**ABOUT THIS EXERCISE**
The required answer is each line in the entries below where "agent" occurs.

**WORKING DATA**
---+---

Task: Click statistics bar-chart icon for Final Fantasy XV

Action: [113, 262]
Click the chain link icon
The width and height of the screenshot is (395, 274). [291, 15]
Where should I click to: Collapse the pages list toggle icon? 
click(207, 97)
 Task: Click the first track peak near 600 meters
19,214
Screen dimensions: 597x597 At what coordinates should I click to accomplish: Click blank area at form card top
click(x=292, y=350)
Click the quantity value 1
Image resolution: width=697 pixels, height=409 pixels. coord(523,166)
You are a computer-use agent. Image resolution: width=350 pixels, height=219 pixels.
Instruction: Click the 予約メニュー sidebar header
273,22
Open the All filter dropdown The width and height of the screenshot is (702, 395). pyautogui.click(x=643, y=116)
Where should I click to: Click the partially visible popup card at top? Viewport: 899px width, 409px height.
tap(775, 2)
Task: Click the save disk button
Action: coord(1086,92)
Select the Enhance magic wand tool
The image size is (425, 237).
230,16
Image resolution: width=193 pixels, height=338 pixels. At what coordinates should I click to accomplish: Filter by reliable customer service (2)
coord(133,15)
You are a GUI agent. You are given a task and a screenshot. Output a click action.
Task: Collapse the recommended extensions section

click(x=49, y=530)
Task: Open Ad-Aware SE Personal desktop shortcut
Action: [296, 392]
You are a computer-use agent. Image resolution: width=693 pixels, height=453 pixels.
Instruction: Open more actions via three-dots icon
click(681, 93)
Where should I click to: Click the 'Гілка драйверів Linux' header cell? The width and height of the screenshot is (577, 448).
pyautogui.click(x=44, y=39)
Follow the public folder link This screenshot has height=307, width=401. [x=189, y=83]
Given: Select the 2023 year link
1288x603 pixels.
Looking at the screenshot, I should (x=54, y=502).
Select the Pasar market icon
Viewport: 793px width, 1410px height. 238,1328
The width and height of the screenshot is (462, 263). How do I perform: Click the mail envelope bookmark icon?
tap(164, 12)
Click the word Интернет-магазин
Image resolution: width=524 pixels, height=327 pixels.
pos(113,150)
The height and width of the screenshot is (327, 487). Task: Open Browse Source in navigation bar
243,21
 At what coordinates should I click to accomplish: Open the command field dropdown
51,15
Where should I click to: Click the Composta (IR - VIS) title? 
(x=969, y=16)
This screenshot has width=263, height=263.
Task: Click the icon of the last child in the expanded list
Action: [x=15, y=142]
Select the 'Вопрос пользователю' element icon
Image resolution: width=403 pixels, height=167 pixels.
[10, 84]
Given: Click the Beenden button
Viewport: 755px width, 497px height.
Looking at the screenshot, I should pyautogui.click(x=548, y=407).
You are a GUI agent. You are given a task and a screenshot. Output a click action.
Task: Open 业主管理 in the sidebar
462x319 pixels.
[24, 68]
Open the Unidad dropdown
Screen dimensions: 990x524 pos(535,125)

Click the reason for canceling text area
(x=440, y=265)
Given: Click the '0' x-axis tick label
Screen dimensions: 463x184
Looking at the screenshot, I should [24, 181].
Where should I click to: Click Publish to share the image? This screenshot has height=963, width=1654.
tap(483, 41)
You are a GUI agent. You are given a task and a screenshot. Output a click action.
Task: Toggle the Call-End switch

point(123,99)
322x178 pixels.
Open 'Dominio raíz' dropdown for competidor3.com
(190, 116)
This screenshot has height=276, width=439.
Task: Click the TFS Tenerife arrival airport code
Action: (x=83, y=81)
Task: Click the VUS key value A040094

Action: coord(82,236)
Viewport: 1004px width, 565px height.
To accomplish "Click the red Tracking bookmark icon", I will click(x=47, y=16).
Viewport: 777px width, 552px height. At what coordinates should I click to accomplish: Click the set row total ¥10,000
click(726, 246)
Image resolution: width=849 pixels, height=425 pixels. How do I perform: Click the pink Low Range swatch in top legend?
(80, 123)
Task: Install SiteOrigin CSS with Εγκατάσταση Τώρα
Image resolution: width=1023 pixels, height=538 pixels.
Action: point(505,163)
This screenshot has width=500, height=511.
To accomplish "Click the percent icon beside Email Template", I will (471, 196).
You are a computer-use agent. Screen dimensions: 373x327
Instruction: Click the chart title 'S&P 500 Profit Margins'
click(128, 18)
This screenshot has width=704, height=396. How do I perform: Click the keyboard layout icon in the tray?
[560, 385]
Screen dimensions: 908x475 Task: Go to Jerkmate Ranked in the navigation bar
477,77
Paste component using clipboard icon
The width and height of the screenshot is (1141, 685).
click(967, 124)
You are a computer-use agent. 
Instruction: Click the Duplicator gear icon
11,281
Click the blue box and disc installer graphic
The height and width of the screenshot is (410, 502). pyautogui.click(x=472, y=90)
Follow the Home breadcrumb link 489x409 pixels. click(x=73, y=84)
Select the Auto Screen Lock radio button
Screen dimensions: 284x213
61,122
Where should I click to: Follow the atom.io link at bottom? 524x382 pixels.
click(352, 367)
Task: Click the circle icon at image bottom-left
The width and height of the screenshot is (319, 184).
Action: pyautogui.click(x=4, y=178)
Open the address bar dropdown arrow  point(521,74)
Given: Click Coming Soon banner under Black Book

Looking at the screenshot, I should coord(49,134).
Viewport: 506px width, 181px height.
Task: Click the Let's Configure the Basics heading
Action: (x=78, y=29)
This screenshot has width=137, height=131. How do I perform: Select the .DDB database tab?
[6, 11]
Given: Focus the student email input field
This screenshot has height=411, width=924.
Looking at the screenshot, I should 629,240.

---+---

**TASK SOLUTION**
You are a computer-use agent. Image resolution: width=350 pixels, height=219 pixels.
You are a GUI agent. You are given a task and a screenshot. Output a click action.
You are a computer-use agent. Image resolution: width=693 pixels, height=453 pixels.
You are a GUI agent. You are given a task and a screenshot. Output a click action.
You are a GUI agent. You are given a task and a screenshot. Output a click action.
You are a computer-use agent. Screen dimensions: 373x327
You are a computer-use agent. 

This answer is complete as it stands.